When they ask this question of Jesus, everyone leans in. The Sadducees lean in because they expect Jesus to be caught in their trap. Others lean in because the things Jesus has been doing and saying have threatened them, and they are hoping that he’ll fail. But I would wager that many more are listening because they simply want an answer. They want to know for themselves perhaps. Or maybe they’ve lost someone. A friend, a brother, a mother, a child. And the question that the Sadducees ask comes awful close to the question that they’ve been asking themselves.
What Jesus tells the Sadducees (and everyone else listening) is that they’ve missed the point. The Sadducees have made the same mistake that I did, thinking that Nintendo would be the highlight of the resurrection. They have assumed that the nature of the resurrection will fundamentally be the same as the present life. They expect that people will marry; it’s the basis of their argument.
But, Jesus tells them: those in the resurrection of the dead “neither marry nor are given in marriage.” (Lk. 20:35). And he goes on, saying that God is not God of the dead, but God of the living. At first this seems a terrifying statement. If God is only God of the living, does death separate us from God? But when you see it in context, you understand. He mentions Moses, encountering God through the burning bush, and God says, “I am the God of Abraham, Isaac, and Jacob.” As if they are still alive. What Jesus is telling us is that just as Abraham, Isaac, and Jacob were alive to God in the time of Moses, so all who participate in his resurrection are alive to God even in death.
What Jesus suggests, is that if we think the heavenly resurrection will be limited to our earthly understanding, we will be sorely mistaken.
So what should we believe about the resurrection? The best answer is still “we don’t know.” We can speculate all we want, but our speculations will probably say more about us than they will about what is to come.

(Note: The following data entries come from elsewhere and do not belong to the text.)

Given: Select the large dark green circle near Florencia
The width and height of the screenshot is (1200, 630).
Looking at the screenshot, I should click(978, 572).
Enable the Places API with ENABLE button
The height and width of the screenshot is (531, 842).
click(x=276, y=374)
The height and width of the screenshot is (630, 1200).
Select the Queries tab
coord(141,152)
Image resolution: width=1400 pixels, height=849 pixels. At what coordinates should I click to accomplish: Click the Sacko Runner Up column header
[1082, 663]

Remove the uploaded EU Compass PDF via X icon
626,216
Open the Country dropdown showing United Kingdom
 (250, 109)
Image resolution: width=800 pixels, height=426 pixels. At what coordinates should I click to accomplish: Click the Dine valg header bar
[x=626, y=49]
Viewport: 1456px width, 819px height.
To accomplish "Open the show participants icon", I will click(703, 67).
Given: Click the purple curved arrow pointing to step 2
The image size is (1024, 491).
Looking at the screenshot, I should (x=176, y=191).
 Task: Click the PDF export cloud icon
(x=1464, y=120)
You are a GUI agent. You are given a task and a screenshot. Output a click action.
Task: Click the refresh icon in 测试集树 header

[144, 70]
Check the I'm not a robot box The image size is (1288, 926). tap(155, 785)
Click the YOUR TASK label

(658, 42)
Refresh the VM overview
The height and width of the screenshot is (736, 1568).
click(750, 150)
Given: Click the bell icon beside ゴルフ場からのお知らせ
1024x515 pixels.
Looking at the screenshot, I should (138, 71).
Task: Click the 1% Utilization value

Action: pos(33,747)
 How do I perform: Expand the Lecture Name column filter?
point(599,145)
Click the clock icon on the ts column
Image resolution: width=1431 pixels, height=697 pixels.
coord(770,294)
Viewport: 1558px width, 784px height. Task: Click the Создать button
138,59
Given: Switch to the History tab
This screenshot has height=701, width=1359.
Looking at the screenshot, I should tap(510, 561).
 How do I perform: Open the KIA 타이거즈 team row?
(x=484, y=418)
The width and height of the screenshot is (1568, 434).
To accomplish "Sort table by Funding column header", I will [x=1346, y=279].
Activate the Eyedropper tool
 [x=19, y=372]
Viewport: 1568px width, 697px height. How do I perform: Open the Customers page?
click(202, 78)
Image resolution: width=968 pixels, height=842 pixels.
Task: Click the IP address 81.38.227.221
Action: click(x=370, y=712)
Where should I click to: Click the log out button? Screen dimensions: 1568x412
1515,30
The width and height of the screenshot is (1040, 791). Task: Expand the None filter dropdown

None have come back to tell us about it, save perhaps one, and He was much more interested in teaching us to love, forgive, and live for each other than he was in telling us of what was to come.
I want to close with a story. It’s not my story, but parts of it ring so true with me that it probably could have been. Andrew Prior is a pastor in Australia, and he’s sort of an empiricist, he likes testable hypotheses, and provable theses.[1] And he talks about how at one point he gave up on all of the speculative stuff, all of the metaphysical stuff of faith that he couldn’t believe because he couldn’t prove. He said there was only one thing left he could do, and that was “to try and live as Jesus lived.”
So he did his experiments with compassion, and forgiveness. He tested out love, and service, and generosity. And what he found was that living a life like Jesus is profoundly not speculative. It is deeply grounded, distinctly fleshly, and profoundly incarnate. It is real, powerful, and transformative, he says. And the strange thing about it, he says, is that the more he dove in to the practical, observable side of faith, those other things, the metaphysical, the speculative, the things we can’t test but have to take on trust, those things gained in authority and authenticity for him.
William Loader, another preacher, talks of belief in the resurrection as a way of “putting flesh on hope.”[2] It’s a beautiful way of talking about the development of the belief in the resurrection. And I would suggest that learning to live with faith in the resurrection is about putting our hope in flesh. Not in our own flesh, we all know too well our own weaknesses and flaws. But in the flesh of the one Jesus Christ, Emanuel, God-with-us.
But the best way to experience the resurrection is through getting to know the Resurrected one. Anyone who is in Christ is a new creation. To get to know Christ is to be changed, to be transformed by Christ’s love flowing into you and Christ’s love flowing out of you. And the experience of that transformation, of being made holy through Christ’s grace, of being sanctified, may be the best testimony about resurrection that we will ever experience.